Siedząc przy fontannach (tzw. warszawski Hyde Park) ustaliliśmy przyszłe spotkanie. Będziemy gotować. Muszę wymyślić tylko co typowo polskiego mu przygotować. Schabowego zna, może żurek? Barszcz, pierogi? Kartacze? Hmmm…
Fajnie jest mieć tu na miejscu Czecha i to na cały miesiąc. Zapatrzonego w Polskę Czecha. Polonofila. Wie o budowlach warszawskich więcej niż ja. Marzy mu się wyjazd do Żelazowej Woli, do Chopina. Pilnie trenuje polski, chciałby zamieszkać w Warszawie, jeśli nie tu to może w Rosji. Patrząc na niego widzę siebie tylko, że w roli czechofila. Kochającego wszystko co jego, co czeskie. Tak jak on mnie zadziwia, tak pewnie i ja zadziwiam (?) innych…

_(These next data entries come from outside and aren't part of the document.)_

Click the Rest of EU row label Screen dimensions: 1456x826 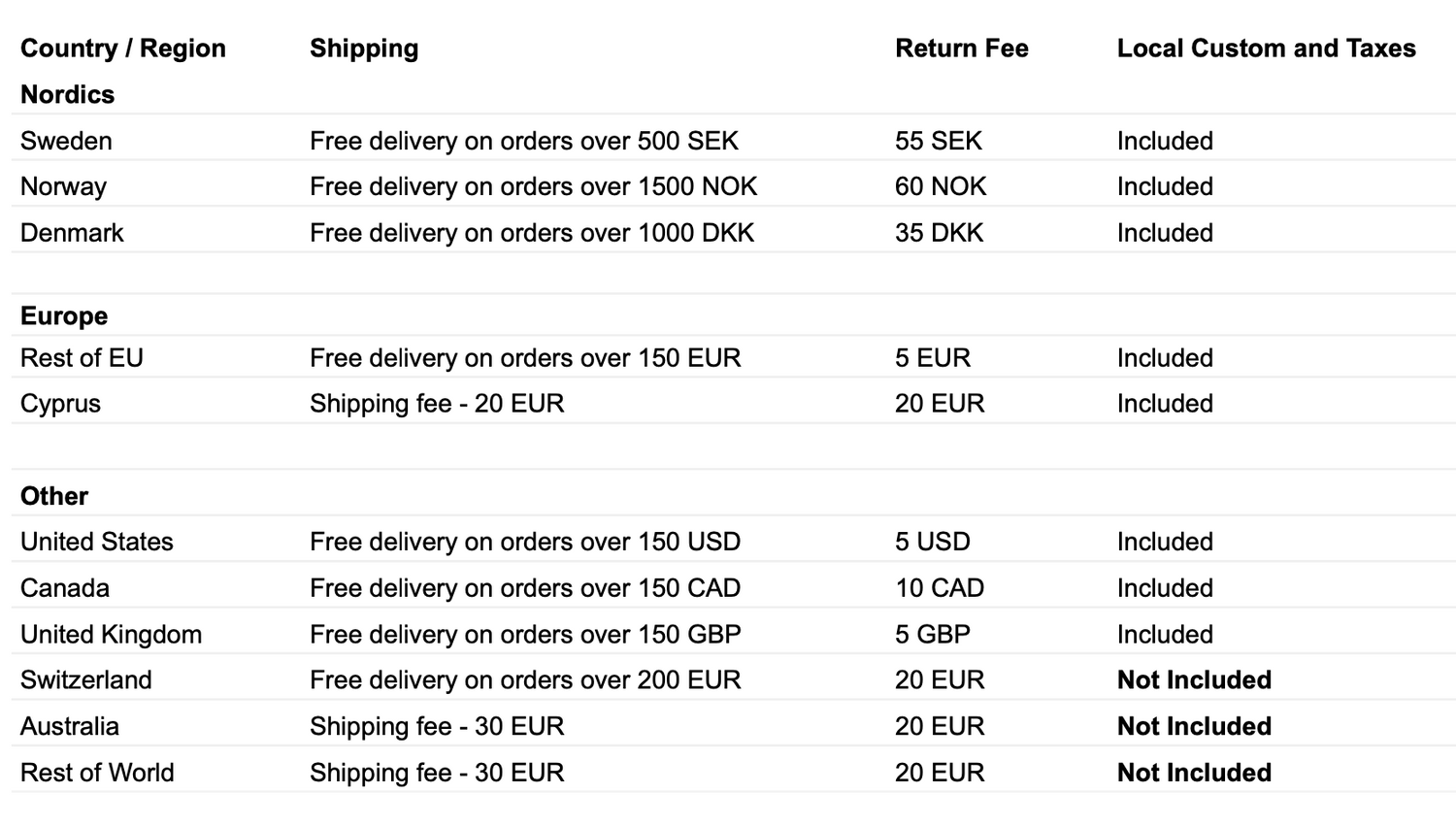(x=82, y=358)
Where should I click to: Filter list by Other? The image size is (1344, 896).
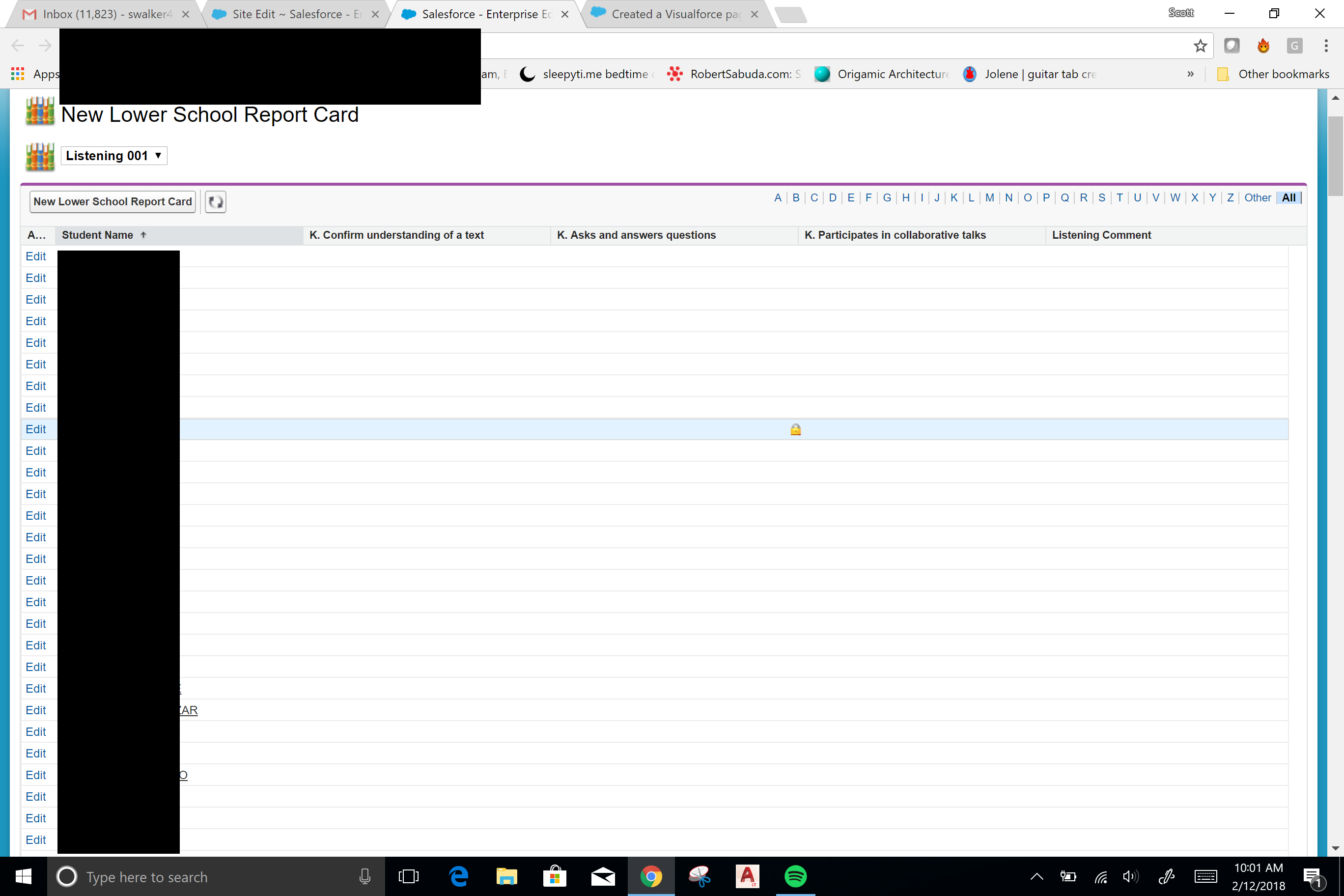[1257, 197]
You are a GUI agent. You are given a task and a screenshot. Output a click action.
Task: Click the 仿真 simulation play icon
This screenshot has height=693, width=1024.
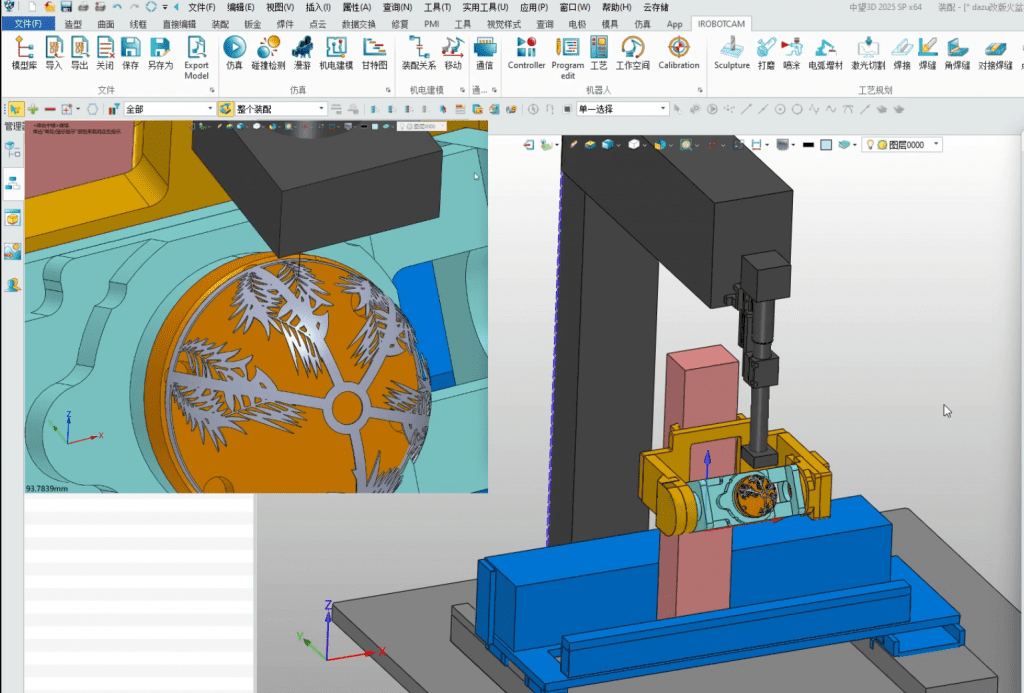pyautogui.click(x=234, y=50)
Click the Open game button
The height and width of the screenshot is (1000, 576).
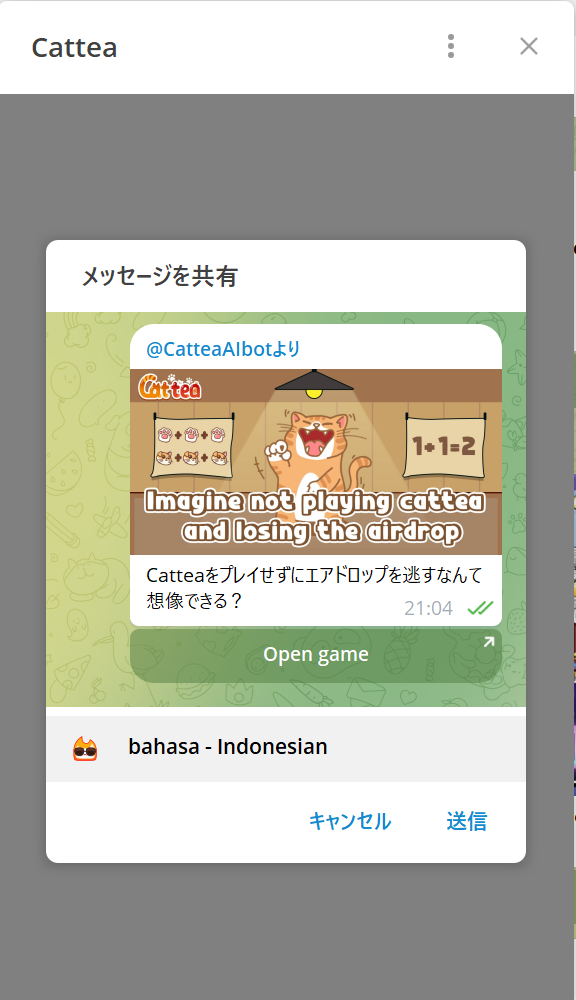click(316, 655)
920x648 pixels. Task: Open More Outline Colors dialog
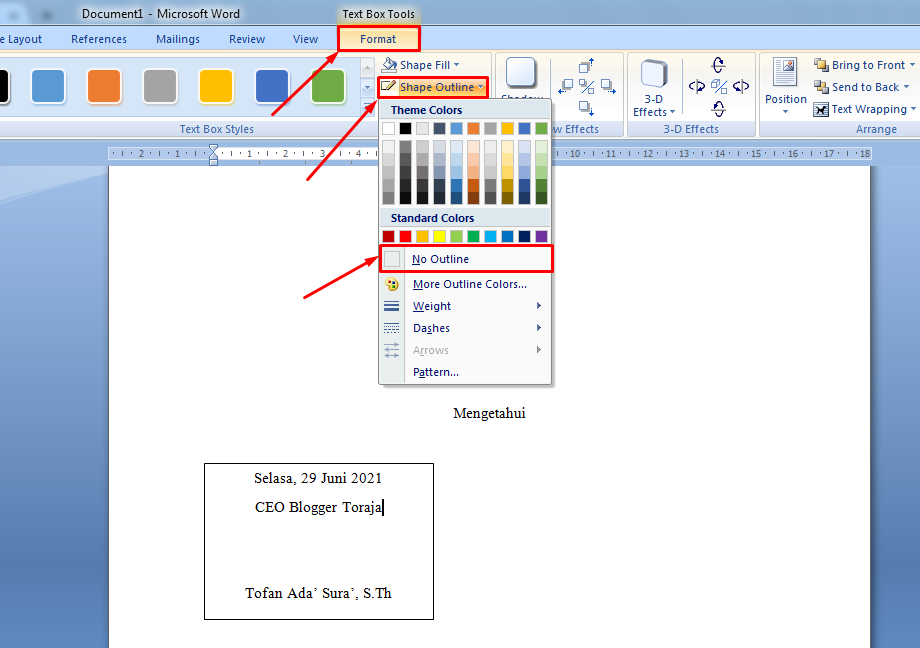tap(468, 284)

Niesamowite, że poznając kolejnych ludzi na swej dordze każdy pyta skąd się wzięła taka „egzotyczna” pasja. Czuję się jak Szczygieł, który ma już dośc tego typu pytań. Zacząłem odsyłać zainteresowanych do pierwszych dwóch notek mego Bloga. Więcej mówić nie trzeba – trzeba czytać.